Ngelmu.co – Putusan hakim atas kasus Meiliana menjadi hal yang diperdebatkan oleh publik. Bahkan ada petisi yang digalang untuk bisa membebaskan Meiliana.
Terkait hal itu, Dewan Masjid Indonesia atau DMI Kota Tanjungbalai mengimbau semua pihak agar dapat menghormati putusan majelis hakim di Pengadilan Negeri Medan yang menghukum Meiliana atas kasus penistaan agama. Vonis pidana penjara 1 tahun dan 6 bulan untuk Meiliana, menurut DMI, selayaknya semua pihak wajib menghormati itu dan tak menyampaikan komentar-komentar yang berpotensi membuka luka lama warga Tanjungbalai dua tahun lalu yang saat ini sudah kembali kondusif.
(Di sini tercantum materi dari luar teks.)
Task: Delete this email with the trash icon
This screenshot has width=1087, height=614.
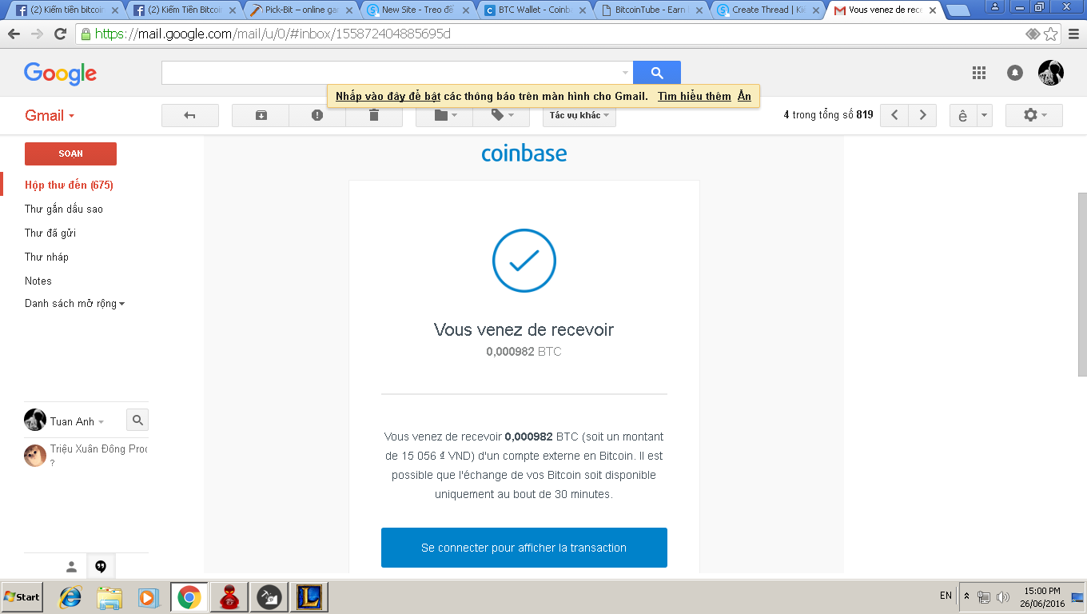Action: (372, 115)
“Saya khawatir nanti hal-hal yang begini ini bisa menggores luka lama yang ada di Tanjungbalai, dan mengganggu kondisi di Tanjungbalai yang sudah kondusif. Bisa tidak baik bagi masyarakat Tanjungbalai, dan lebih luas lagi masyarakat Indonesia,” kata Ketua DMI Tanjungbalai Datmi Irwan kepada wartawan di Medan pada Jumat, 24 Agustus 2018, dikutip dari Viva.
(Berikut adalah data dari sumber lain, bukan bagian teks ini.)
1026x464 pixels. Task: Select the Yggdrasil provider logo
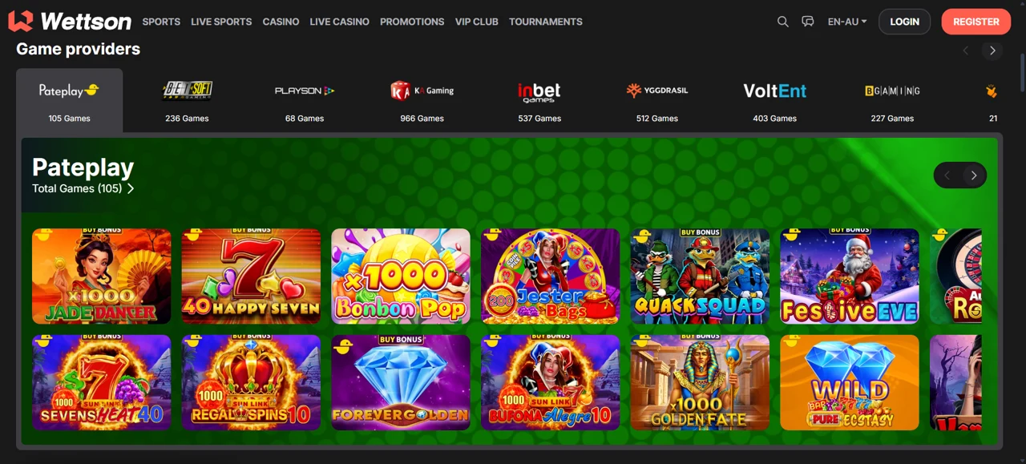[657, 91]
Baca juga: Komisi Yudisial: Jangan Ada Intervensi atas Hakim Kasus Meiliana
Datmi menyatakan harapannya agar seluruh pihak untuk tidak membuat opini liar yang bisa berdampak pada situasi dan kondisi di Tanjungbalai terganggu dan tidak kondusif lagi. Oleh karena itu, Datmi mengajak untuk menjaga keamanan dan ketertiban masyarakat di Tanjungbalai.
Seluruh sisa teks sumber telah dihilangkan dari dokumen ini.